Why don’t the Unions start their own companies that use only union labor ?
Power in a society is always acquired by the most successful thugs and crooks. Democracy works because it is a sort of antitrust mechanism-it prevents any one group of crooks from obtaining absolute power, and forces them to compete with each other for power. This is probably an extreme, and somewhat Hobbesian view, but I think it is at least partially true.
The same principle applies on a smaller scale at an industrial level. If a union gets too powerful, it defeats the very aim of maintaining worker’s rights and kills industry. If employers become too powerful, workers get the short end of the bargain and lose out. I think the real problem is to balance the two against each other- rather like needing to have an antitrust law against unions. So, I think Yglesias’ cynicism about government applies equally well to the functioning of unions.
When producers of goods organize to set prices we call it “collusion” and “price fixing” and set the federal goon squad on them.

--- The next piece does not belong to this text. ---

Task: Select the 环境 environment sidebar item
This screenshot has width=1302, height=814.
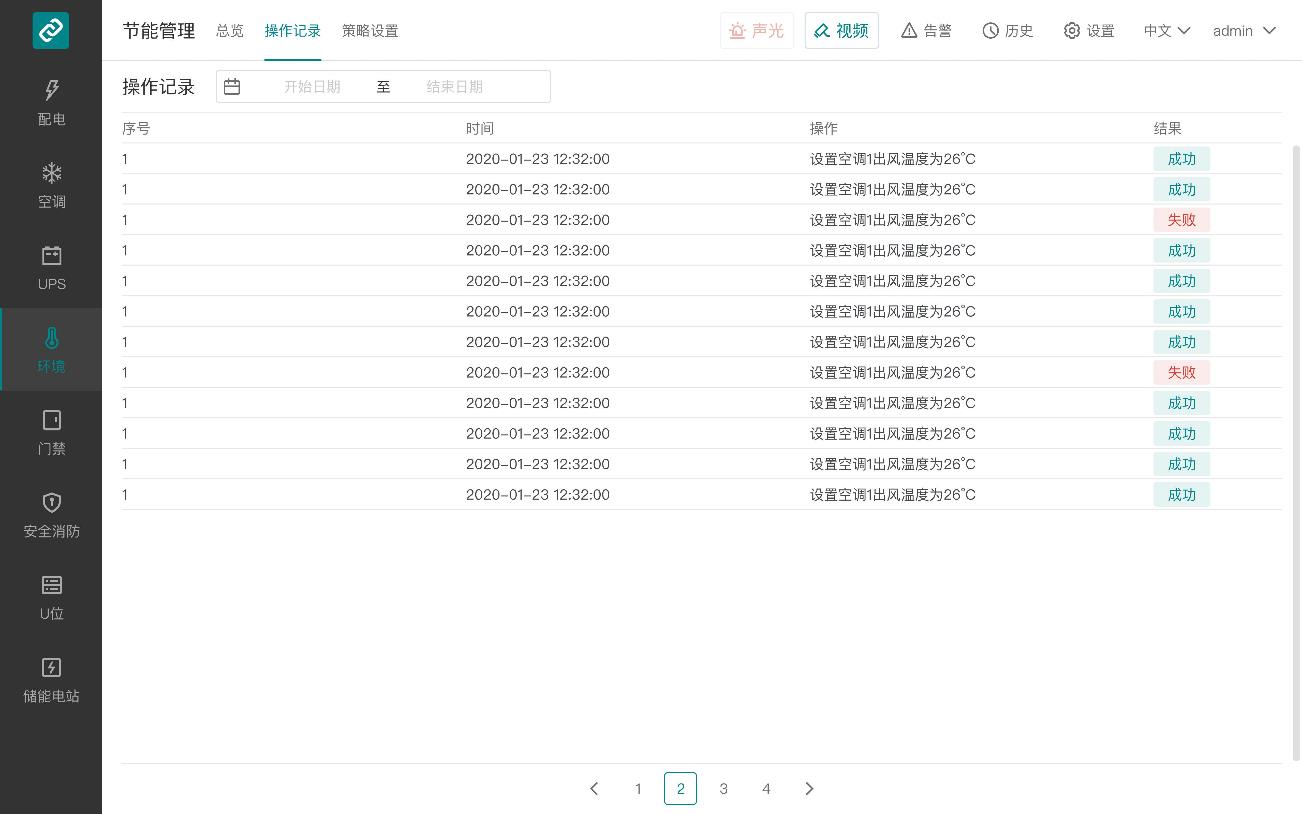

When producers of labor organize to set prices we call it a “union,” use the force of the state to compel consumers of labor to buy from them, and permit them to engage in acts of violence to protect their cartel.
Unions benefit union members at the expense of *everyone* else, just as trade restrictions benefit domestic producers. I cannot say that one is irrational for supporting unions, only evil.

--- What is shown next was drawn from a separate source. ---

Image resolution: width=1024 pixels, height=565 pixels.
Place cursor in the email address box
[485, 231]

No, Noah, when producers of goods organize we call them corporations.
I cannot say that someone who would say collective organization is only permitted for the best off among us is irrational, only evil.
“No, Noah, when producers of goods organize we call them corporations.”
No, Jon. Unions are cartels, and thus probably not good under normal situations. (See my post above.)
Now, if groups of workers wanted to get together, get
volume discount on skill-enhancing training, and brand
themselves and sell their labor through their own non-profit or for-profit firm, then that would be the logical equivalent of a corporation, and it’s perfectly legal.
Unions, however, are price-fixing cartels, and price-fixing is not legal for any other economic entity.
Please explain to me why a hundred people pooling their money to buy a hundred sewing machines and form a corporation is good while a hundred seamstresses forming a union and then contracting to run those sewing machines is bad? What is the difference between people combining their labor and people combining their capital?
Of course unions can form cartels or get so large that they run into anti-trust problems, but so can can corporations. Just demonizing unions as cartels is unconvincing.